BEGIN Records for the task

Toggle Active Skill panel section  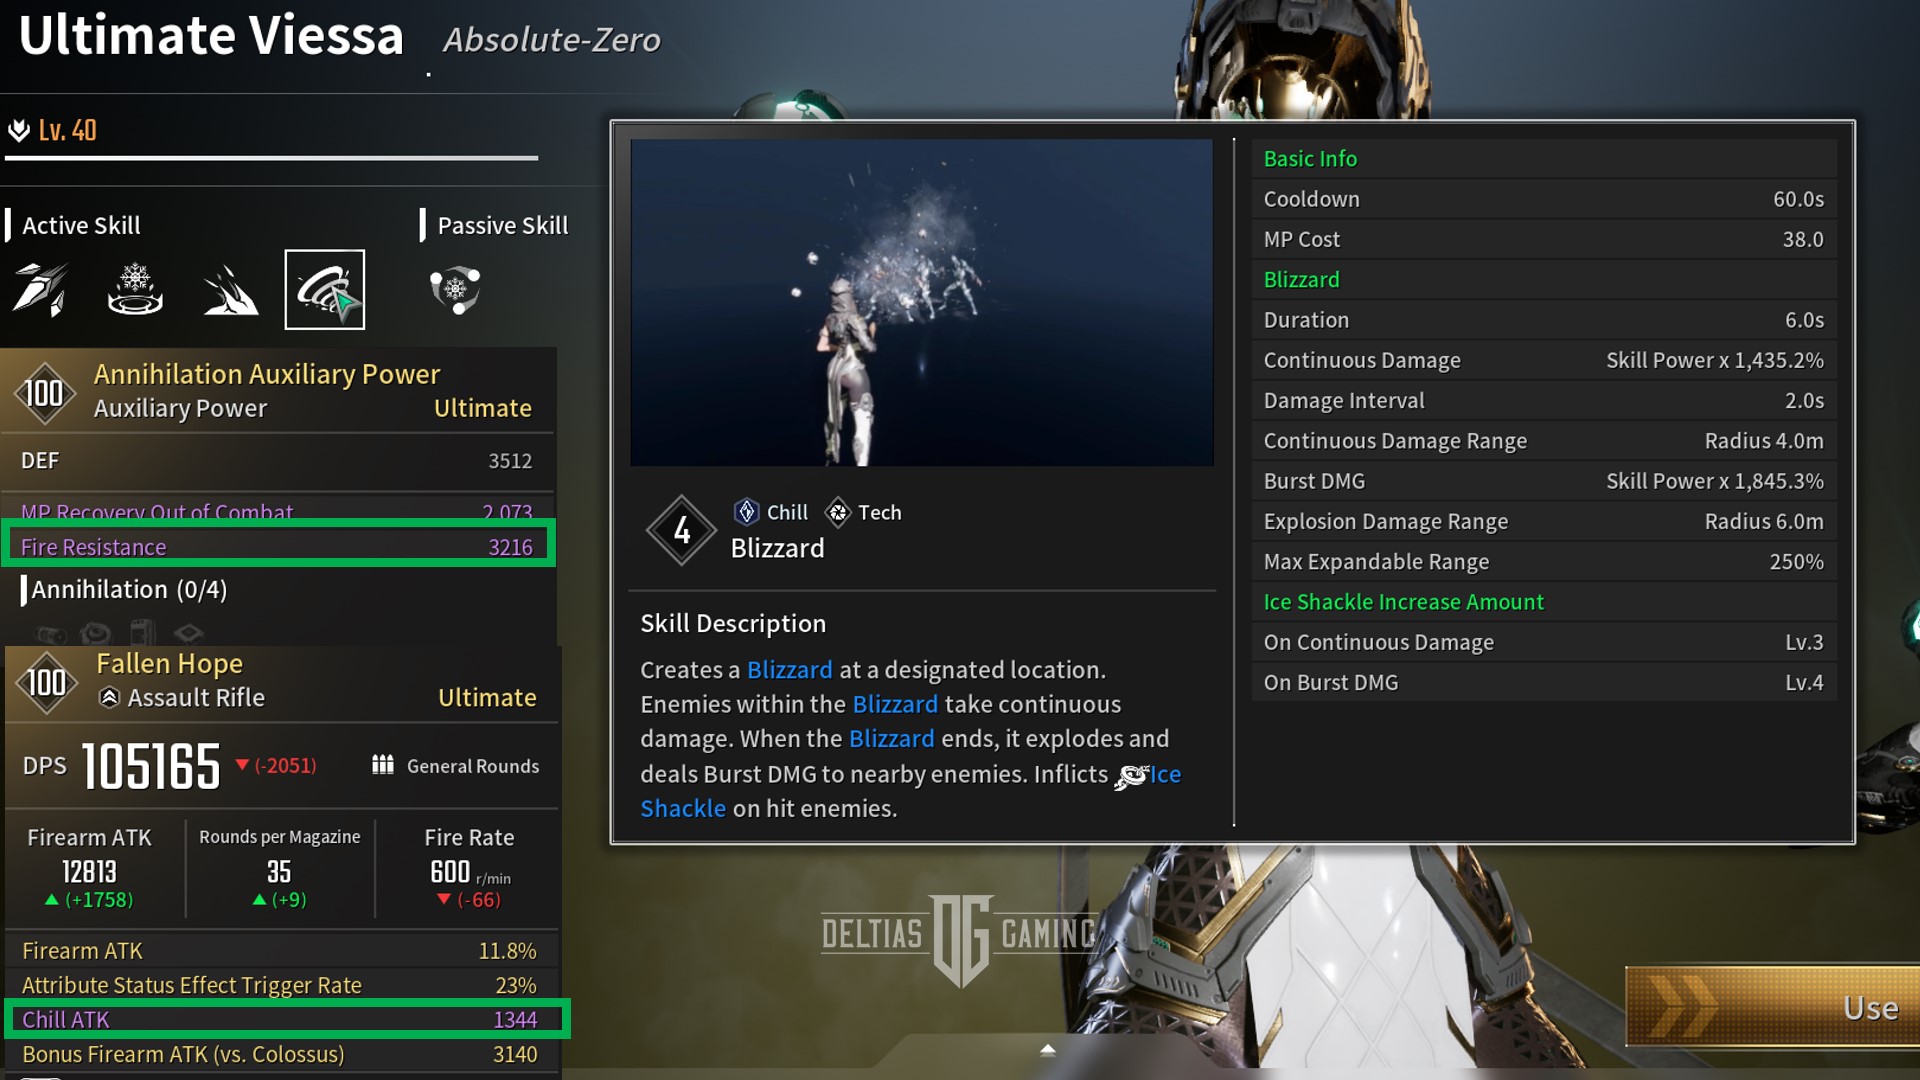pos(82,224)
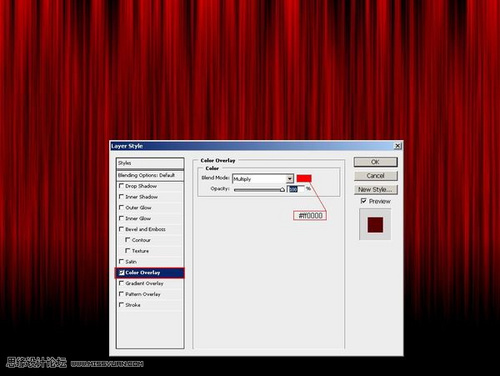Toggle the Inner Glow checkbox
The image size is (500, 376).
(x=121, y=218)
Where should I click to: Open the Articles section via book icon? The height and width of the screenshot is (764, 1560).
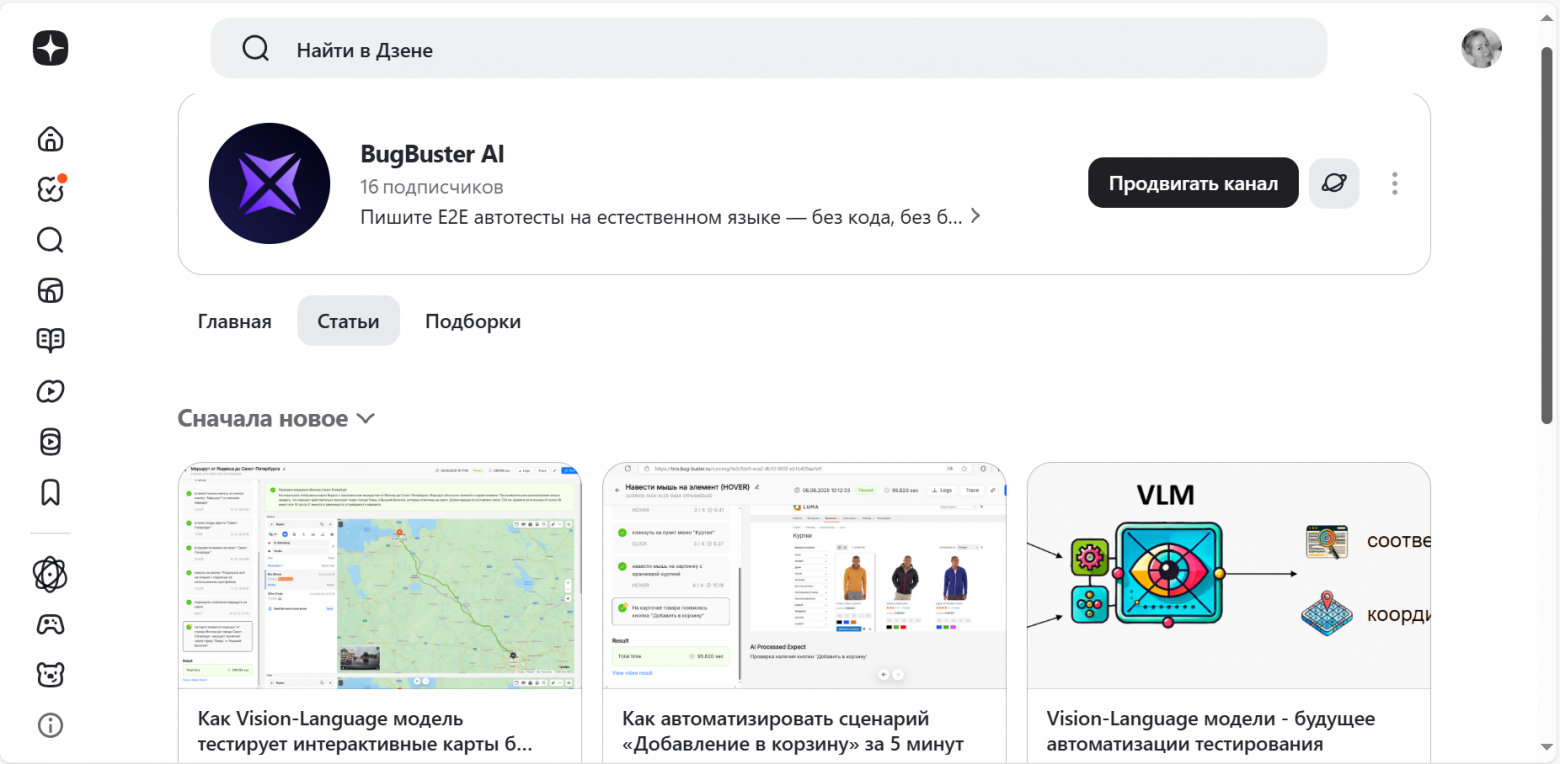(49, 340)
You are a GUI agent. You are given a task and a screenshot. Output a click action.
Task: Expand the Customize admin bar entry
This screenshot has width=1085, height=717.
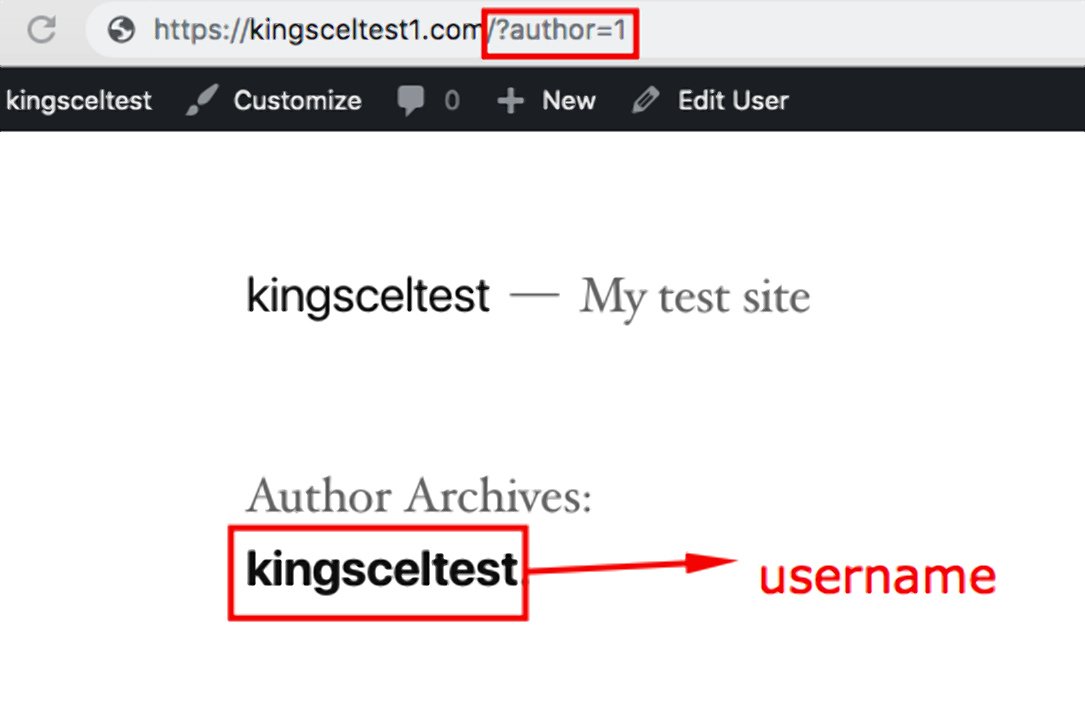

END Records for the task

Duplicate word for word the part of the listing that opens with the line containing "You are a GUI" and closes at the end of the listing, both ends included. Leave the pictures out of your copy.

Solution below >>
You are a GUI agent. You are given a task and a screenshot. Output a click action.
Task: Expand the Customize admin bar entry
This screenshot has width=1085, height=717.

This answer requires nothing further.